Sports
Why taxpayers keep footing much of the bill for new sports stadiums – Marketplace
We’ve been tracking how cities across the U.S. are recovering from the pandemic and changing to accommodate how we’ll live and work in the future. This includes a push for more affordable housing, support for job creation and investment in public transit and green space. Another thing we’re seeing: new sports stadiums. The state of Kansas, for instance, wants to lure the Kansas City Royals baseball team and the Kansas City Chiefs football team away from next-door Missouri.
The main idea is that building a sports venue stimulates the local economy. But, looking at the bottom line, is a stadium a good use of taxpayer dollars? A new article in The Economist takes a look at just that.
Simon Rabinovitch, U.S. economics editor at the magazine, discussed the question with “Marketplace Morning Report” host Nova Safo. The following is an edited transcript of their conversation.
Nova Safo: How many of these plans involve taxpayer dollars?
Simon Rabinovitch: They almost all involve taxpayer dollars. Academics who’ve looked at it have tracked the evolution of funding over the years. And public funding would often be to the tune of 100% of the project. Now, over the decades, I think the realization seeped in that that was a little bit obscene — that these are billionaire sports owners who could afford to do this, but local governments still felt obliged and compelled to come up with some funding. So the share of funding from governments has actually decreased to roughly 30% to 50% of the projects. But because the projects themselves have gotten a lot more lavish, a lot more bells and whistles, the level of public subsidy is about three times as big today as it was in the ’80s and ’90s. So we’ve gone from about $150 million to closer to $500 million.
Safo: And do these investments pay off?
Rabinovitch: You typically hear three different arguments about why it might be sensible to do this kind of spending. So, you know, No. 1 is the idea that they create lots of jobs. No. 2, that they unleash a lot of consumption, and No. 3, that they’re great for local economic development. But the economists who’ve looked at them over the years conclude that all three of these are a little bit wobbly.

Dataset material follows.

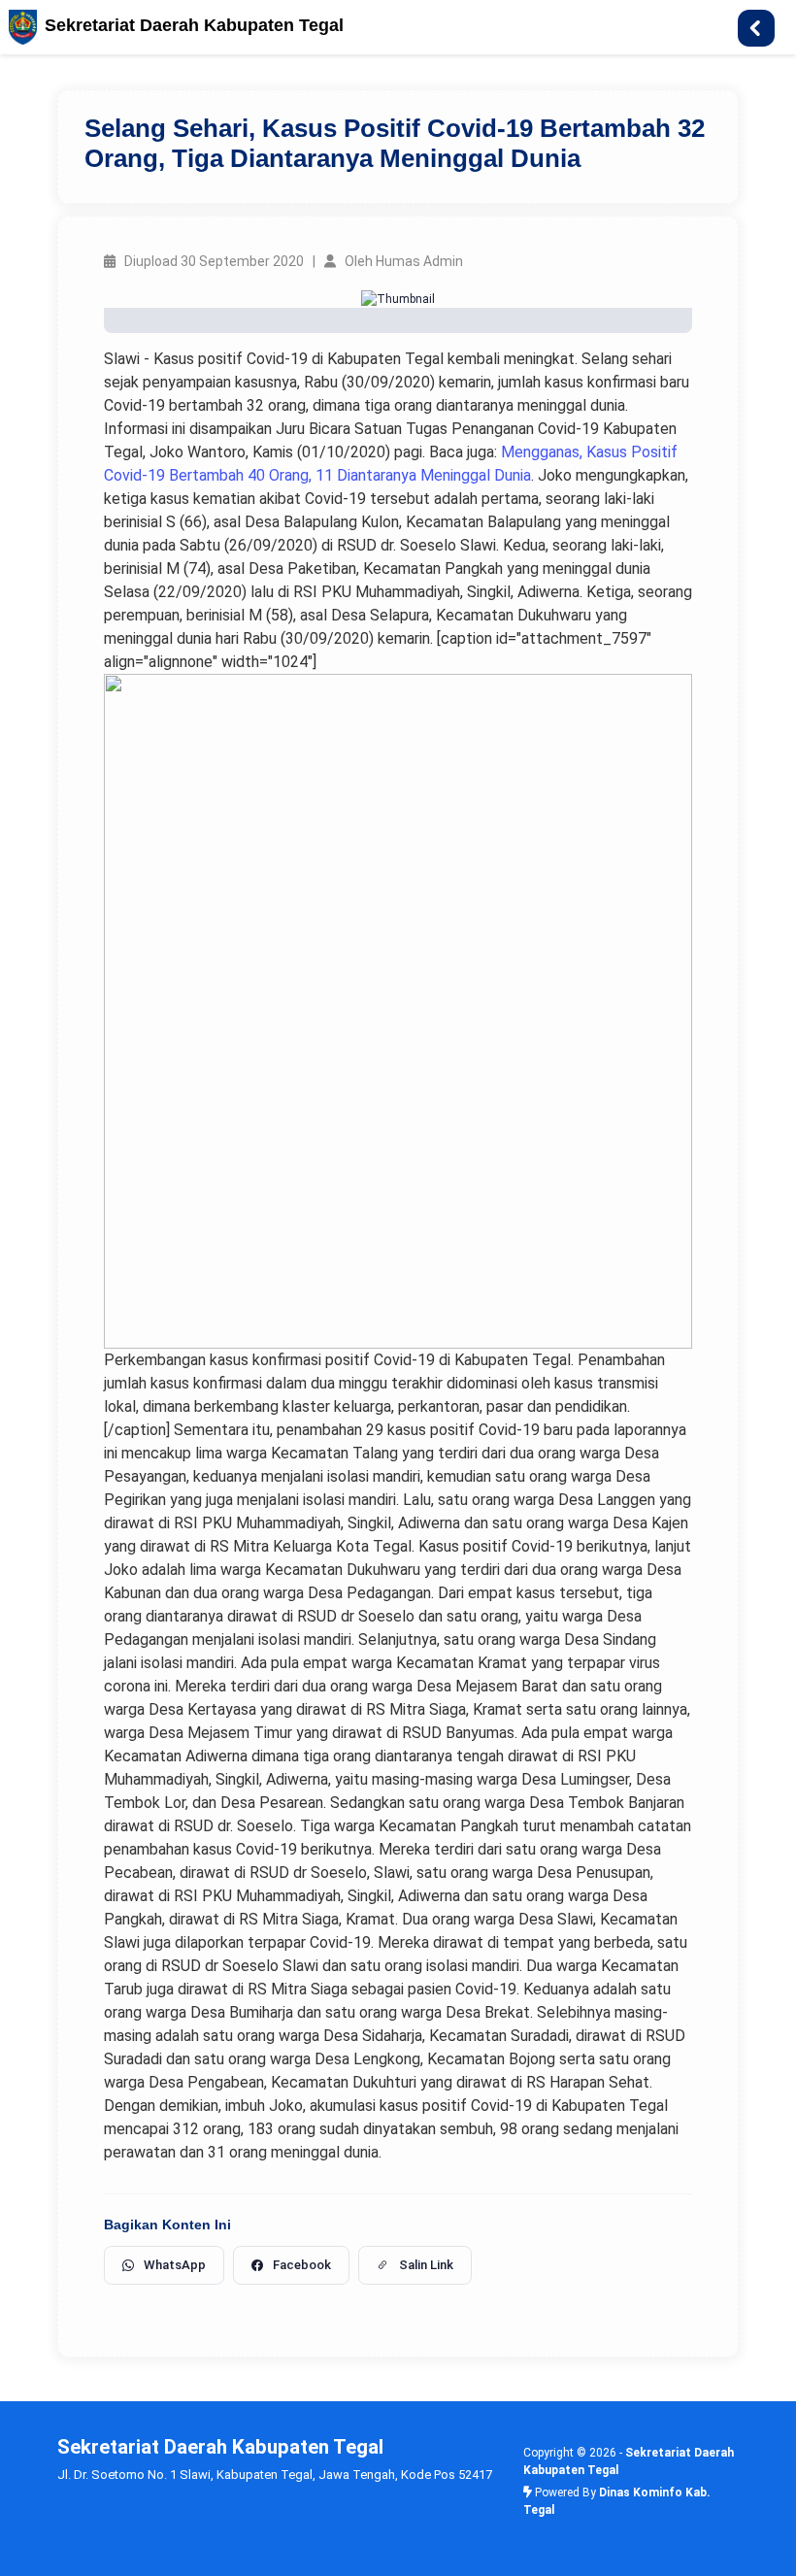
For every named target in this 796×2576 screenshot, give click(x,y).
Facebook (302, 2265)
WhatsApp (175, 2265)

There are a lot of jobs during the construction phase, but on a permanent basis, a stadium is kind of equivalent to a midsize department store — not something that you typically would want to give, you know, $500 million to. Consumption — yeah, people spend a lot of money when they go to sports games, but a lot of that spending is effectively displaced. [In other words, people would spend their money elsewhere if they weren’t spending it at the ballpark. Just having the stadium there doesn’t mean people are spending more than they would otherwise.] And then No. 3 — and I think this is the most damning one — is the idea that the stadium is an anchor for a thriving, lively neighborhood. The problem with that is that stadiums are only used some of the time. A football stadium maybe hosts 10 games a year — maybe, if you’re lucky, 10 concerts on top of that. So, you know, empty for more than 90% of the year.
Safo: And here’s the debate part, though. I was just in Detroit not too long ago talking to business owners who really did say the stadiums, the fact that people were coming downtown to go to a game, really helped when there was almost nothing else there [during the worst of the pandemic]. Is there some measurable public benefit that you can legitimately point to for these investments?
Rabinovitch: There is clearly a lot of civic pride that is associated with a sports team. People love their sports — people are crazy about their sports. And, in the same way that we will make an argument that there ought to be public funding for the arts, that you can’t just reduce it to dollars and cents — I think you can make a similar argument for sports that that, yeah, the dollars and the cents aren’t great, but there’s more to it than that.